I’ve been Scrabbling by email lately. In today’s game my partner started out by playing

                    H
                    E
                    X

and I responded with

                   A H
                   W E
                   E X

At this point my opponent might well have continued with another three-letter word to make a tidy square block such as:

                  Y A H
                  E W E
                  S E X

In actuality she did something quite different. She played a seven-letter “bingo,” using all her letters to earn a 50-point bonus; as a result I’m hopelessly far behind in the scoring. But let us say no more about the tawdry details of winning and losing; there’s a puzzle here. Looking at that three-by-three block of letters and words, it occurs to me there must surely be legally reachable configurations of a Scrabble board that have no legal continuation. Scrabble rules say that, except for the first move, letters can be added to the board only on squares adjacent to existing letters, and all sequences of two or more letters (both vertically and horizontally) must be dictionary words. The rules say nothing about the situation where continued play is impossible.

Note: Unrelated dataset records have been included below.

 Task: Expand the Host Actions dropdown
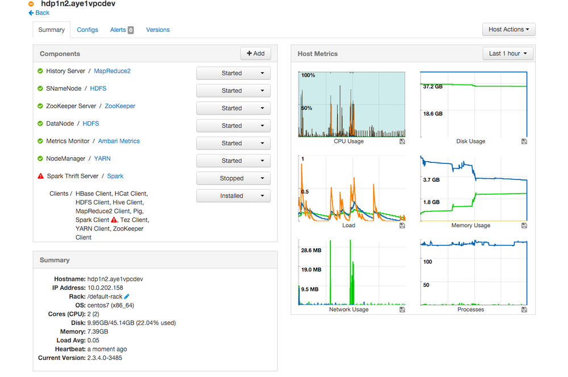point(509,30)
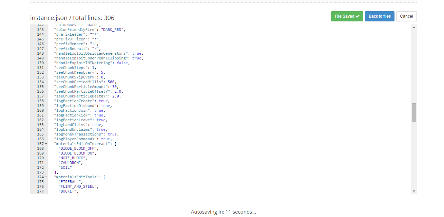Grab the editor scrollbar thumb
Image resolution: width=444 pixels, height=217 pixels.
tap(414, 112)
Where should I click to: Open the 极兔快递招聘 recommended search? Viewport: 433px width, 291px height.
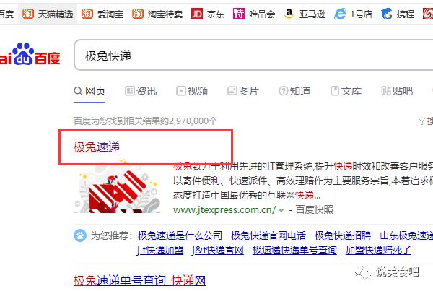click(x=343, y=235)
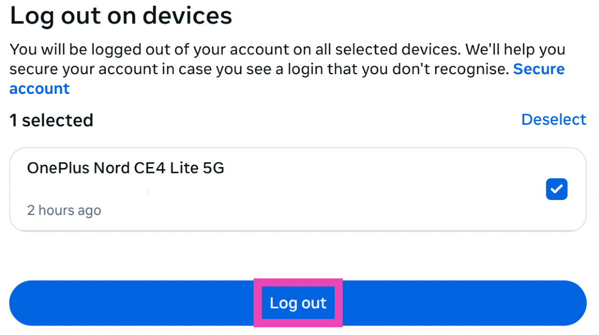The height and width of the screenshot is (335, 599).
Task: Click the blue Log out button
Action: pos(298,303)
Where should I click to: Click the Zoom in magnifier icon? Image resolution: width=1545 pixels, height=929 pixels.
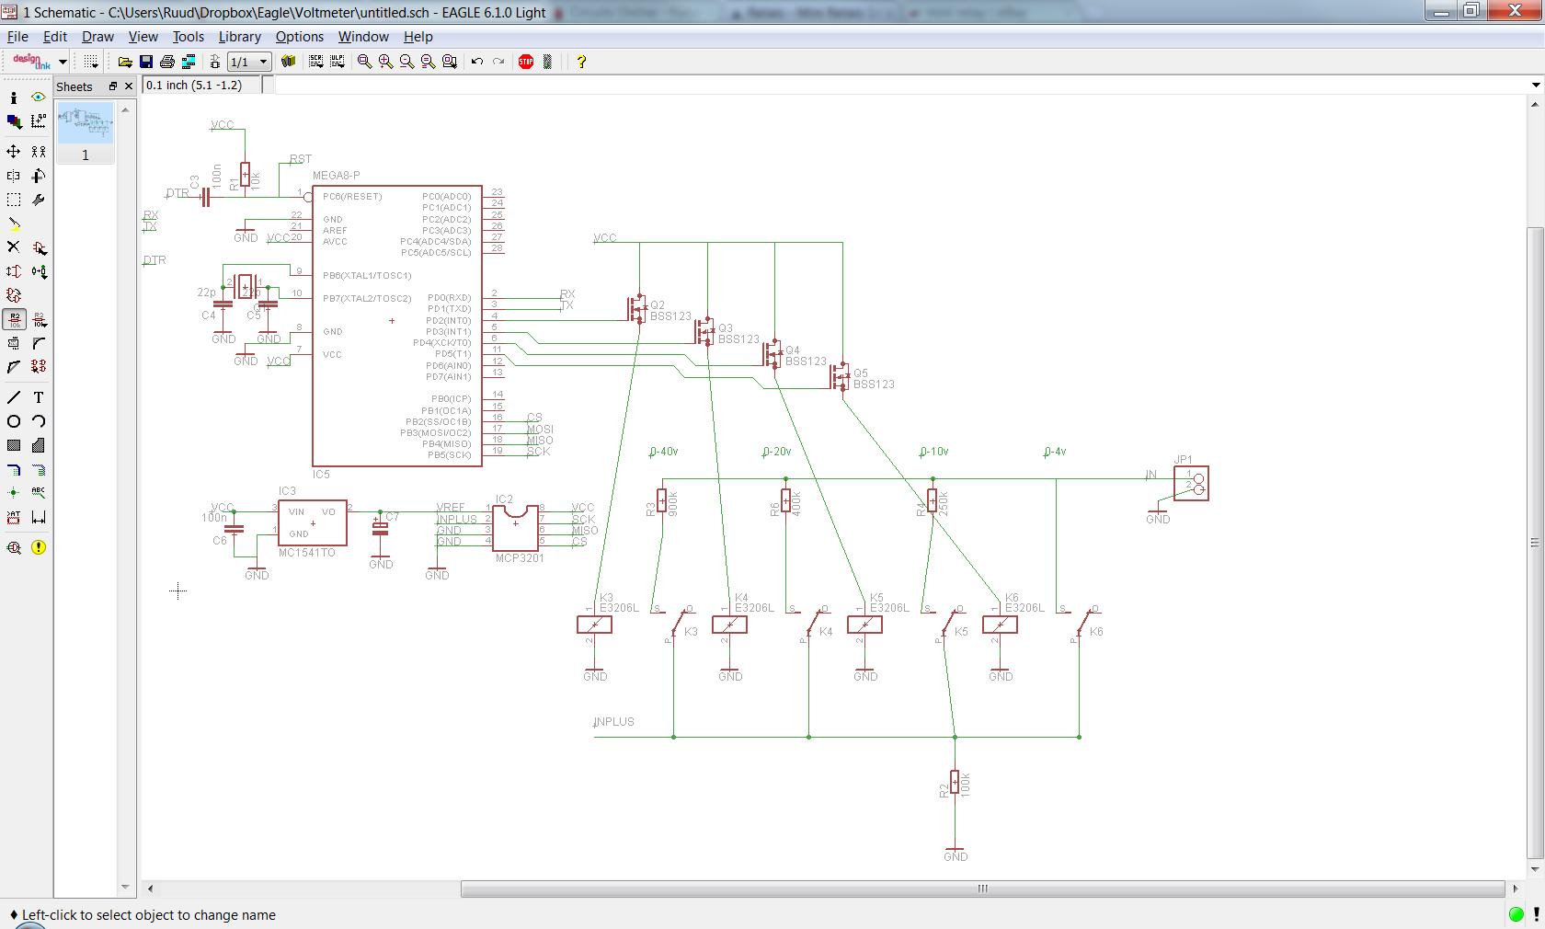click(x=385, y=62)
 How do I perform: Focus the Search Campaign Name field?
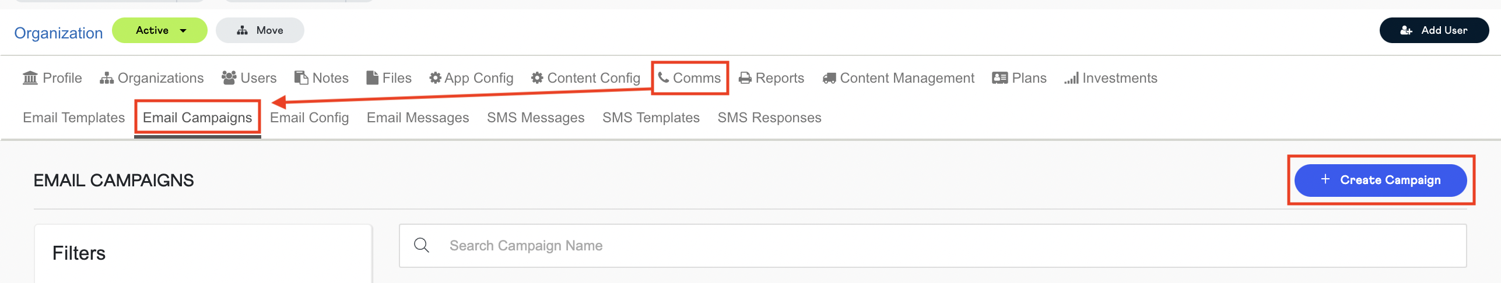coord(933,246)
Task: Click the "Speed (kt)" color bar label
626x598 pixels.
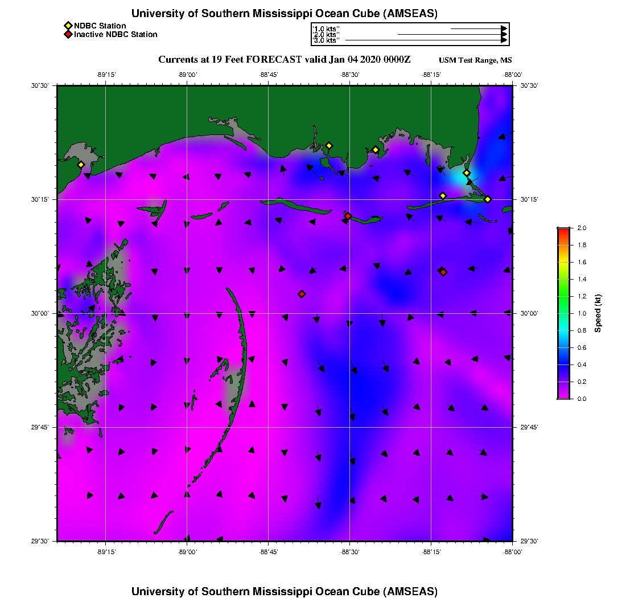Action: click(598, 313)
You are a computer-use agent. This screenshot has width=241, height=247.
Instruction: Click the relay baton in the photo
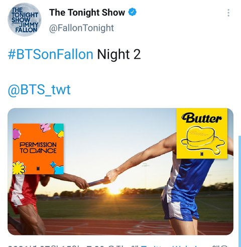point(98,182)
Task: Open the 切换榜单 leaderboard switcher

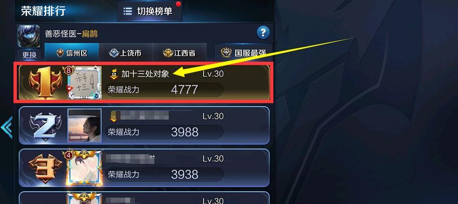Action: click(x=150, y=11)

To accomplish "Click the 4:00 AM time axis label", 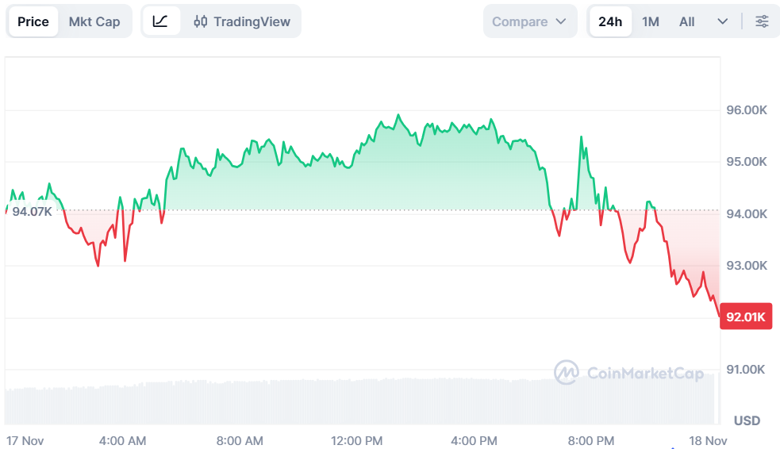I will pyautogui.click(x=122, y=440).
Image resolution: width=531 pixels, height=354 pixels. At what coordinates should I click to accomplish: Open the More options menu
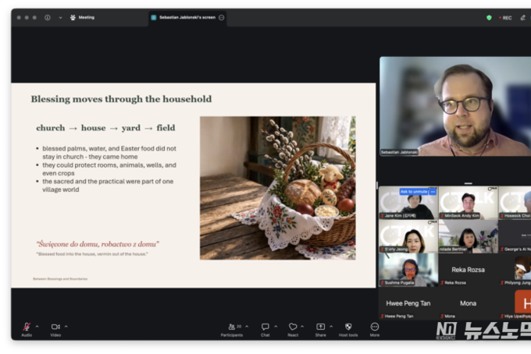point(375,327)
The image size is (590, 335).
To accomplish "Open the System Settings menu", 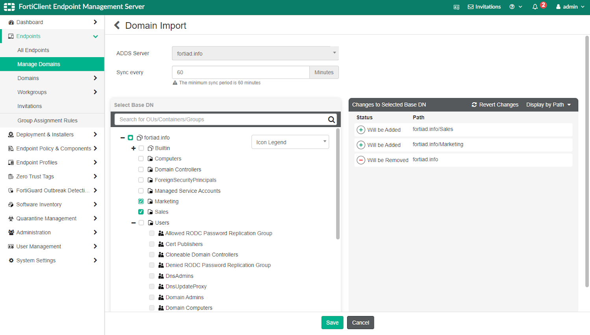I will tap(35, 260).
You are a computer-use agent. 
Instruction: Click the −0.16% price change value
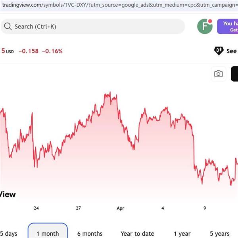pyautogui.click(x=52, y=51)
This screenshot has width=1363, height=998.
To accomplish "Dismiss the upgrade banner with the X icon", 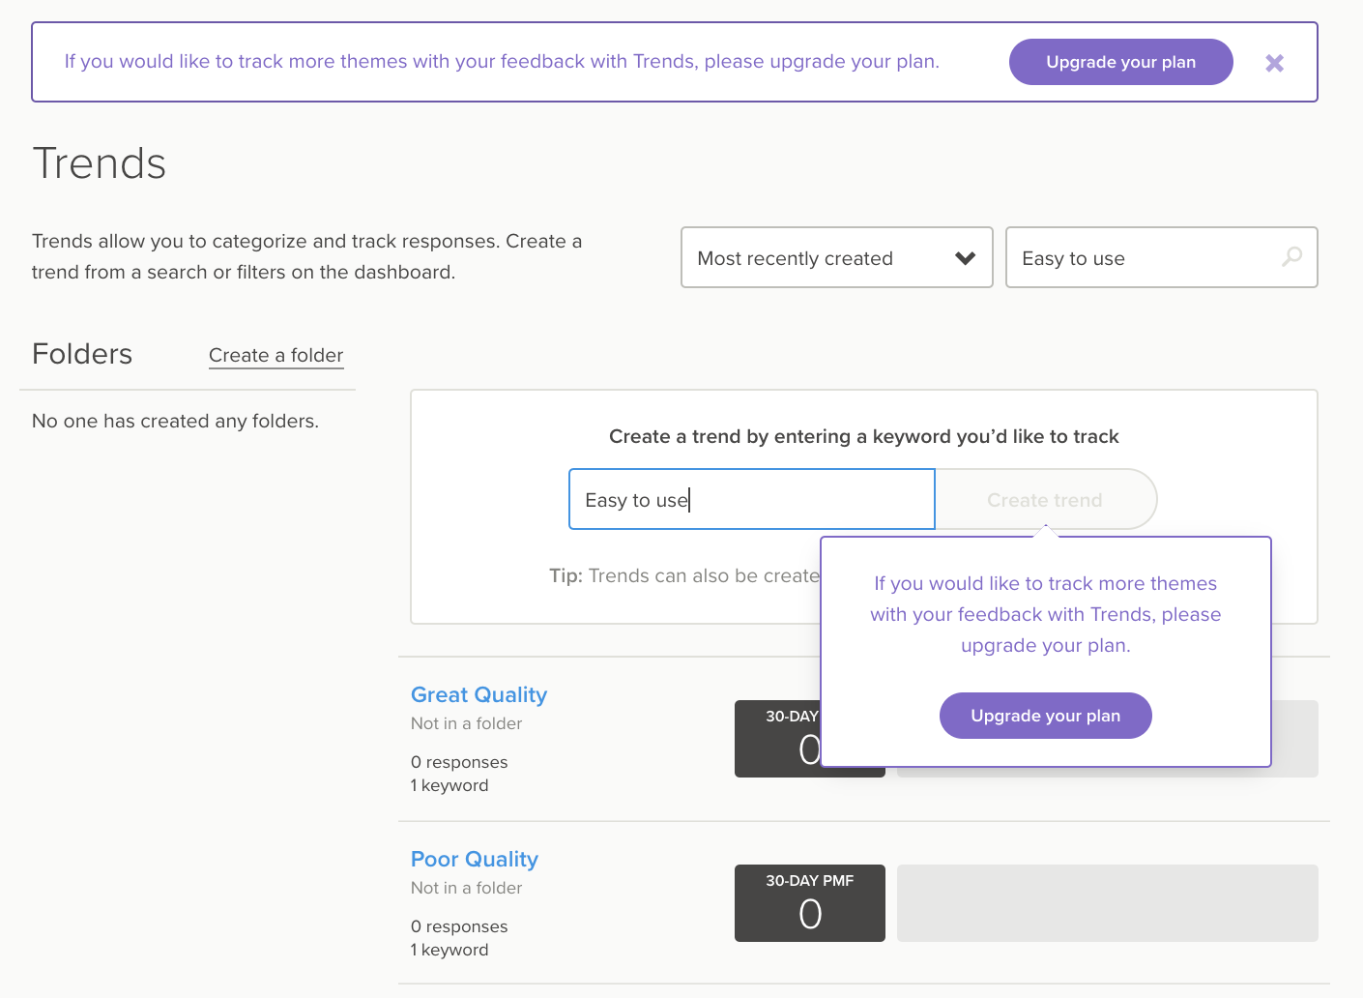I will [1274, 63].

I’m sure there must be many stymied positions, where no words can be formed, regardless of what letters you have on your rack. Or so I assert; but, the fact is, I haven’t been able to find even one such configuration. A cursory examination of the list of all allowed two-letter words argues that no two-by-two block of letters can be stymied. What about two-by-three or three-by-three blocks? Somebody must have settled these questions, but my Googling has failed to find the answer. What is the smallest stymied position? (I don’t require that a solution be a rectangular block of letters, but having stray letters dangling off the edges of a block makes it easier rather than harder to form words.)